Arrêtons par exemple ces mots d’accueil qui n’en finissent pas et qui malheureusement précèdent bien souvent l’invocation Trinitaire dans la majorité des cas, alors que celle-ci devrait se suffire à elle-même en début d’office. Éliminons aussi ces introductions aux lectures bibliques, il y a une homélie pour cela et même si le prêtre ne reprend pas tous les textes du jour, il est dans ce domaine comme on dit « le seul maître à bord ! ». Finissons-en enfin avec ces prières universelles, qui à force de vouloir être trop actuelles en deviennent une sorte de doublet du journal papier, radiodiffusé ou télédiffusé, un peu comme si les assistants à la messe n’avaient pas eu le temps de prendre connaissance des informations. Surtout si, circonstances aggravantes, on emploie le vocabulaire des médias qui va à la liturgie comme un tablier à une vache !
Toujours en me référant à Marie et à Élisabeth, l’une n’est pas venue vers l’autre pour lui raconter les dernières nouvelles de Nazareth, et Élisabeth, femme de prêtre, l’entretenir des derniers ragots du temple ! Une réunion de croyants se fait d’abord pour conforter la foi et augmenter les louanges et les prières qui montent vers le Seigneur.

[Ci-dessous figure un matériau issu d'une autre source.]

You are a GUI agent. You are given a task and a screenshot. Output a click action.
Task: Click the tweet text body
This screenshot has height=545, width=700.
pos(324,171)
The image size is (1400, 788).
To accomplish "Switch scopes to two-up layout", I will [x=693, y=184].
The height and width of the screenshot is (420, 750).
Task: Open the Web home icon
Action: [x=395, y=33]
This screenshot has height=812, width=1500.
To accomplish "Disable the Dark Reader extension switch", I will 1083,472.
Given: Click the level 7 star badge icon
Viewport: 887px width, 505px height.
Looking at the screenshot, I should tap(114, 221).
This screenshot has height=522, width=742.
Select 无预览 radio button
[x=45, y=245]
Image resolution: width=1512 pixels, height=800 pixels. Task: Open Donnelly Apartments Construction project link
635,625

Aussi voudrais-je évoquer pour conclure une interprétation symbolique du voyage de Marie[2]. La Vierge porte en effet déjà en elle Jésus, la parole éternelle de Dieu, ce qui lui a donné assez tôt le titre de Nouvelle Arche d’Alliance.
Or l’Ancien Testament connaît un épisode célèbre où l’Arche ancienne, celle qui renfermait les tables des dix commandements, des dix paroles donc paroles de Dieu aussi, part en visite. Au deuxième livre de Samuel au chapitre 6 David veut installer l’Arche dans sa nouvelle capitale Jérusalem. Mais au passage de l’aire de Nacon, un certain Ouzza porte la main sur cet objet sacré pour l’empêcher de tomber, oubliant que, n’étant pas de caste sacerdotale, il ne pouvait être en contact direct avec l’Arche. Dieu le fait mourir. David prend peur et envoie l’Arche chez un nommé Obed, édomite, de Gath, donc peut-être aussi un philistin. Et la simple présence de l’Arche dans cette maison produit pendant trois mois, durée du séjour de Marie chez Élisabeth, une source de bénédictions très grandes pour tous. Apprenant cela, David s’empresse de faire revenir l’Arche à Jérusalem en grande pompe, allant même jusqu’à s’habiller en prêtre pour danser devant l’Arche (2S 6, 14). Et, comme sa femme Mical se moqua de lui, donc indirectement de l’Arche, elle fut frappée de stérilité (1S 6, 23).
On peut légitimement penser que Luc ait eu ce récit en tête pour nous raconter la Visitation. Savoir accueillir l’Arche de la Nouvelle Alliance c’est recevoir ensemble, chacun pour ce qu’ils sont bien sûr, Jésus et Marie sa mère. Élisabeth préfigure l’Église qui ne sépare pas le fils de la mère et qui à cause du fils déclare à la mère qu’elle est bénie entre toutes les femmes, préparant ainsi la piété mariale. Oui Élisabeth préfigure l’Église parce qu’elle porte en elle celui qui va annoncer le Messie, tout comme Marie ensuite figurera l’Église au début du ministère de Jésus à Cana en commandant de faire tout ce que son Fils dira (Jn 2, 5) et à Golgotha en devenant la mère du disciple que Jésus aimait. Jésus Marie, deux noms, deux amours, deux promesses de salut qui ne vont pas l’une sans l’autre, deux espérances aussi qui soulagent toujours les chrétiens de leurs maux.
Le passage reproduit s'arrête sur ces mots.